# Fume Hood - How to make



## LeftyTheBandit (Dec 11, 2010)

Reading a few unrelated topics to fume hood fabrication, I found a few hidden gems that contained useful info on materials and techniques on building a fume hood.

This url talks about suggested materials to use in fabrication of a fume hood:
http://tinyurl.com/Fume-Hood-Gem
I will attempt to scan a few other threads to get a good central point for fume hood fabrication.


----------



## Lonnie (Feb 25, 2011)

I realise that this is an old post but figured many in here would have a need for a fume hood . Why fab one when you can buy one thats better with less money and no fabrication . 

I've had one for a long time but it wasn't quite what I wanted or needed ( too big ) I just won another auction last night where I bought 2 fume hoods ( perfect size ) about 36 inch across and two centrifuges . Winning bid $63.00 dollars . 

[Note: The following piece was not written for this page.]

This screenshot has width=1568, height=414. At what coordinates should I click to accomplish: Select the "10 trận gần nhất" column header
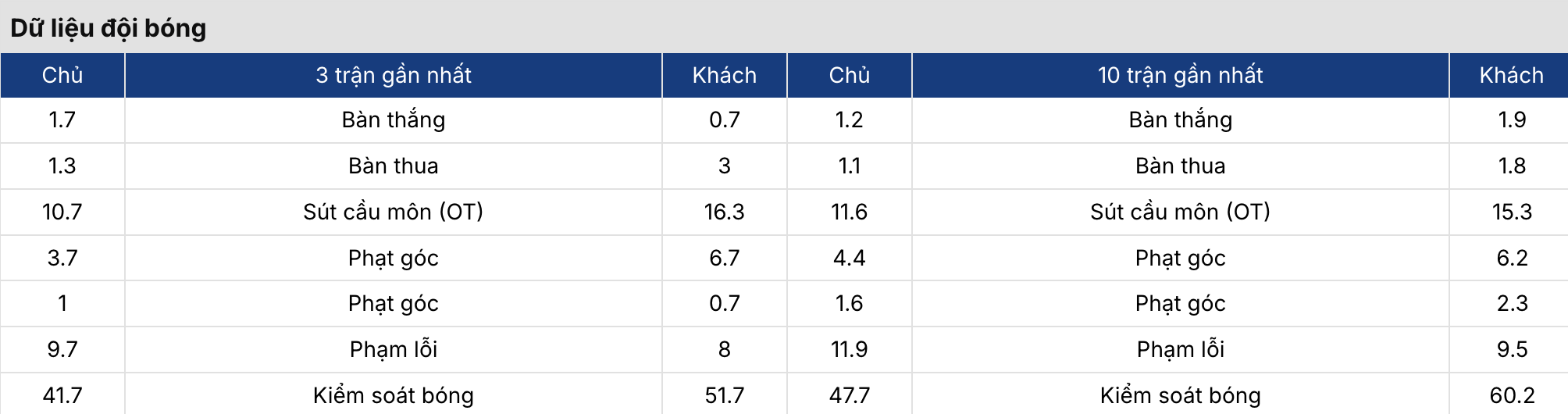[x=1180, y=75]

They are about 300 miles away so cost per item will be approx 50 bucks each when I add in my gas . The two hoods are exactly alike so I figure to take the two and make one real good one and have parts to spare . 

I bought these at gsaauctions.gov a site that auctions government surplus . But theys many auctions I check everyday . Govdeals.com and Publicsurplus.com are a couple more . They all have a section for lab supplys and they sell cheap most times . In the last two years I've bought enough stuff to put a nice lab together for practically nothing . 

Boys your health is worth much more than any metal so having the little things like a fume hood is vital in my modest opinion . I've even seen small scrubbers sell at these auctions . Yea I could kick myself in the rear end for not obtaining one of them . 

Lonnie


----------



## mlgdave (Mar 11, 2011)

thanks for the links!

mlgdave


----------



## old thompson (Mar 14, 2011)

The above link has great information.

I'm curious about hood construction and have a question- Would a polyurethane adhesive such as PL Premium stand up to acids and fumes? 
I have used this stuff for making boats- 

http://www.loctiteproducts.com/p/12/28/pl_ca_prem/overview/Loctite-PL-Premium-Polyurethane-Construction-Adhesive.htm

It probably will not hold up for incineration, but I am not interseted in incineration at this time. Also, has any one here used cement board for lining a fume hood? Still learning- thanks- o.t.


----------